Eleven years after the Taliban were expelled by NATO and U.S. troops, there is no insurgency in Bamiyan, and almost no poppy trade—factors that go hand-in-hand in the south and the east. The lack of violence has allowed economic development, and the growth of a civil society, to flourish more or less unhindered. Like few other groups in the country, the Hazaras have seized on the educational opportunities offered in post-2001 Afghanistan; Hazara girls have one of the highest high-school graduation rates in the country, and Hazara women have become some of the most visible symbols of the new Afghanistan. In 2009, when President Karzai endorsed a family law that allowed marital rape in Shiite families, Hazara women led unprecedented protests in the streets of Kabul. (Karzai signed the law anyway.)
“We don’t burn schools here, we don’t have an insurgency,” Habiba Sarabi, the governor of Bamiyan since 2005, told me. Sarabi is a pharmacist and the only female governor in the country. “Under the Taliban, we were not even considered Muslim.”

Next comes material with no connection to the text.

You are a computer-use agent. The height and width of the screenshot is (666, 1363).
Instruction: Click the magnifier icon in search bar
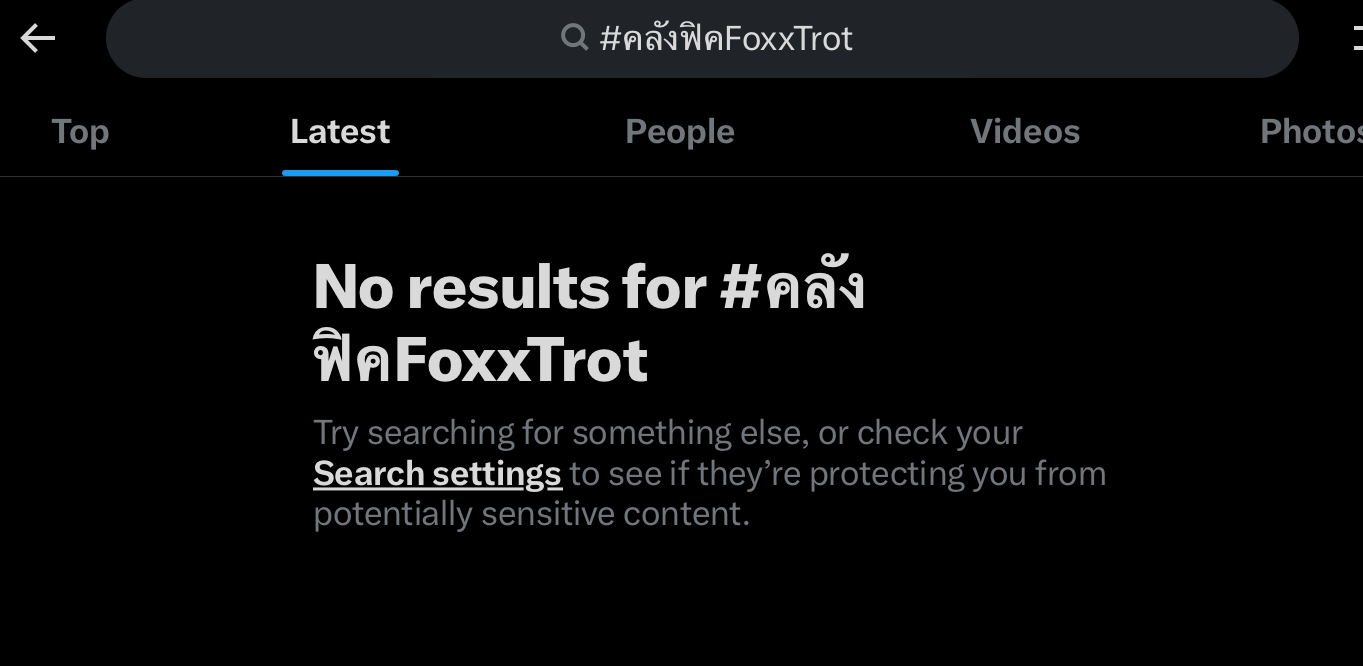point(574,38)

In 1996, when the Taliban entered Kabul, Sarabi fled to Pakistan, determined to give her daughter, Naheed, an education, which the Taliban prohibited. Today, Naheed Sarabi has a master’s degree in development management and works as an adviser in the Ministry of Finance in Kabul.
“I am afraid of these negotiations—I am afraid we will be abandoned again by the West,” Sarabi told me. “If the United States does not fix these problems, then the Taliban will return. Everything we’ve gained here will be lost.”
Just down the road from Sarabi’s office, I met a woman named Saleha Hosseini. On a snowy spring day eleven years earlier, Hosseini was taking a chemistry exam in the Yakawlong Girls School when Taliban trucks rumbled into the schoolyard. The men dismounted and set the school on fire. Hosseini and the other girls ran away and didn’t go to school for nearly a year. When the Taliban were routed from Yakawlong, Hosseini went back to class. Today, she is the principal of a girls’ school just down the street from the Governor’s office. The Niswan School for Girls has no electricity or running water, but two hundred girls and women, ranging in age from six to twenty-three, come to study each morning.
“I will never forget those days,” Hosseini told me during a break from classes. “I remember the snow, and the Taliban trucks, and I remember the fire.”
Most of the girls at the Niswan School were too young to remember the Taliban. Yet, even so, worries about the future—about the departure of the Americans and NATO, about the return of the Taliban—have come to permeate their conversations, to permeate their lessons.
In an English-language class, Mohammad Bakhtiari stood in front of his pupils and discussed the architecture of the language: sentence structure, the formation of paragraphs, the conjugation of verbs. Then, as the class was winding down, Bakhtiari posed a question in English.
“Class,” he said, “does Afghanistan have a bright future? Let’s discuss this.”
The class ended. The girls closed their books and filed out of the room. The teacher’s question would have to wait for another day.